Keynes es el intelectual orgánico de la burguesía (instruida o no) en ver lo necesario de adecuar la teoría económica y la actividad del Estado al nuevo equilibrio de la lucha de clases, ceder algo para no perder todo, hacer que el Estado "elimine la incertidumbre". La amenaza comunista se desvanecerá al correr el tiempo, y el keynesianismo teóricamente mediado por la ortodoxia, permitirá decir a un Nixon en el regodeo de los 70: "Ahora todos somos keynesianos".

Desde los 70 para acá, luego del período de estancamiento del crecimiento con inflación, hubo cambios en el terreno ideológico con un avance apologético neoclásico que tornó a la manualística en una situación prekeynesiana. En este sentido es interesante observar los cambios en los manuales de enseñanza de economía de un Samuelson.

Pero el punto decisivo para que hubo nuevas readecuaciones de las relaciones de fuerza a nivel internacional fue la implosión de la URSS y el "cierre del paraguas" que cubría a las izquierdas en la guerra fría.
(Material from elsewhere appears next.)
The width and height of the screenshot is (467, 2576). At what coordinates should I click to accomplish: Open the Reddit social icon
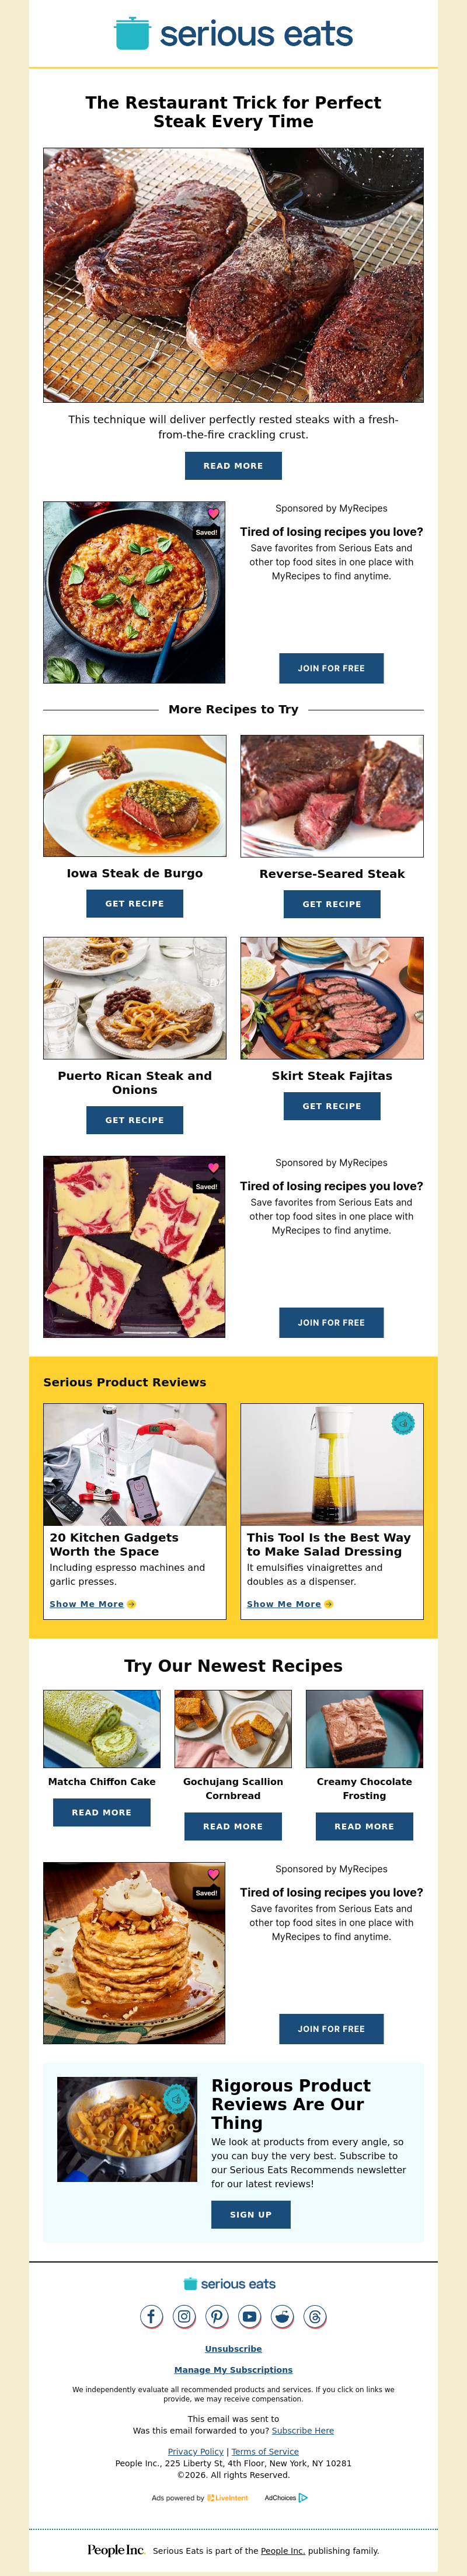click(283, 2317)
Si bien en las últimas décadas el peligro comunista estaba contenido, recién con su réquiem, se garantiza que las relaciones de fuerza de las burguesías vuelvan a despejar su horizonte de un enemigo que las jaquea desde fuera (aún desde un "socialismo cuartelario") y que propone una alternativa de sociedad no utópica y no capitalista.

Las burguesías -siguiendo a Smith- también aprenden más rápido, y lo que han aprendido es a respetar la fuerza del enemigo de clase. En efecto han"pagado" durante gran parte del siglo XX con una "externalidad negativa" de salarios en especie y diferidos a un invitado numeroso y molesto pero con fuerza internacional, amenazaba quedarse con más que una porción del ingreso.

¿Qué es lo que hoy el unipolarismo estadounidense y las multinacionales temen, como para volver a una situación de "ineficiencia de pleno empleo"? ¿Cuáles son sus incentivos a alimentar población excedente comparado con la mas barata solución neomaltusiana inducida por el sida, o los ataques preventivos a los Estados parias?